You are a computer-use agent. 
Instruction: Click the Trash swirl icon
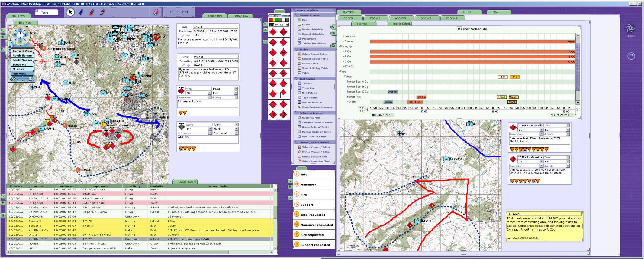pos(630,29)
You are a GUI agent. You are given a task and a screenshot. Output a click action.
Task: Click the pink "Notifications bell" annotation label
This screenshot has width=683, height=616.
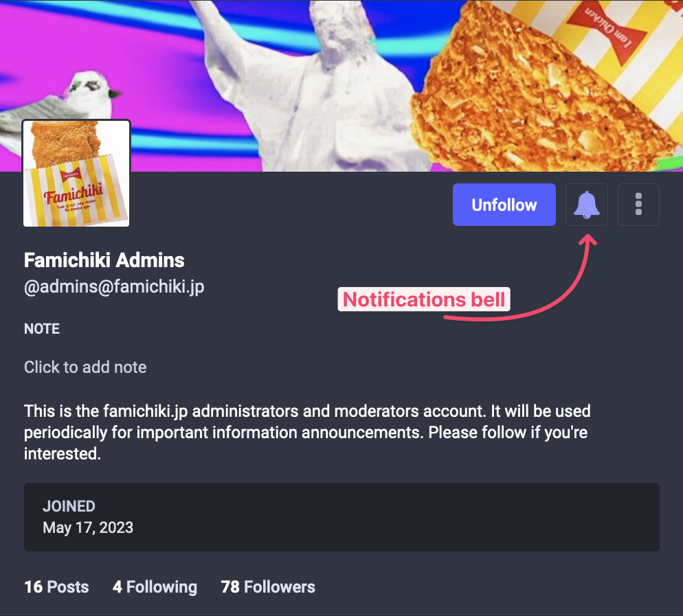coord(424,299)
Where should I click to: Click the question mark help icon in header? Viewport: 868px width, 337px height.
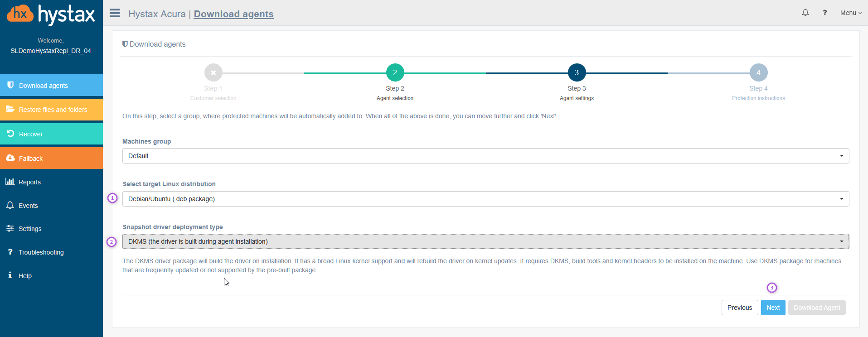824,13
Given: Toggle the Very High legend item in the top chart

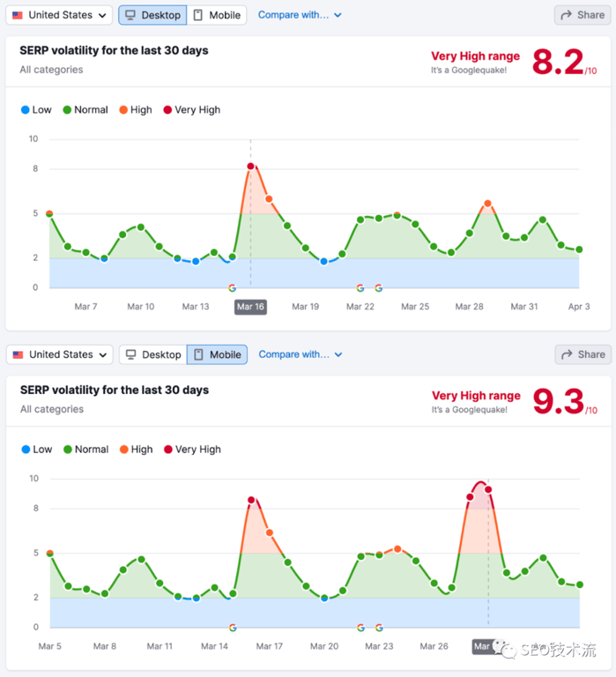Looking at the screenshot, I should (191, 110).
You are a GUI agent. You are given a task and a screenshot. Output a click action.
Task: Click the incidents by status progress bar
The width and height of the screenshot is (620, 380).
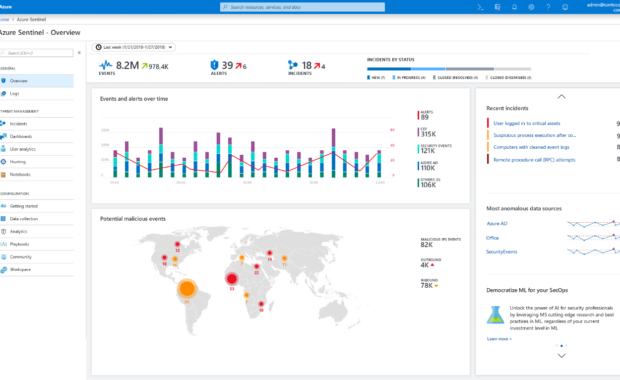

------

• [Task]:
Give back the data exactly, with no images.

• [Finished exercise]:
You are a computer-use agent. 
Instruction: Click the Trash swirl icon
pos(630,29)
You are a GUI agent. You are given a task and a screenshot. Output a click action.
Task: Click the pink "Notifications bell" annotation label
This screenshot has width=683, height=616.
coord(424,299)
Where should I click to: Click the question mark help icon in header? Viewport: 868px width, 337px height.
824,13
Given: Toggle the Very High legend item in the top chart

Looking at the screenshot, I should (191, 110).
You are a GUI agent. You are given a task and a screenshot. Output a click action.
Task: Click the incidents by status progress bar
The width and height of the screenshot is (620, 380).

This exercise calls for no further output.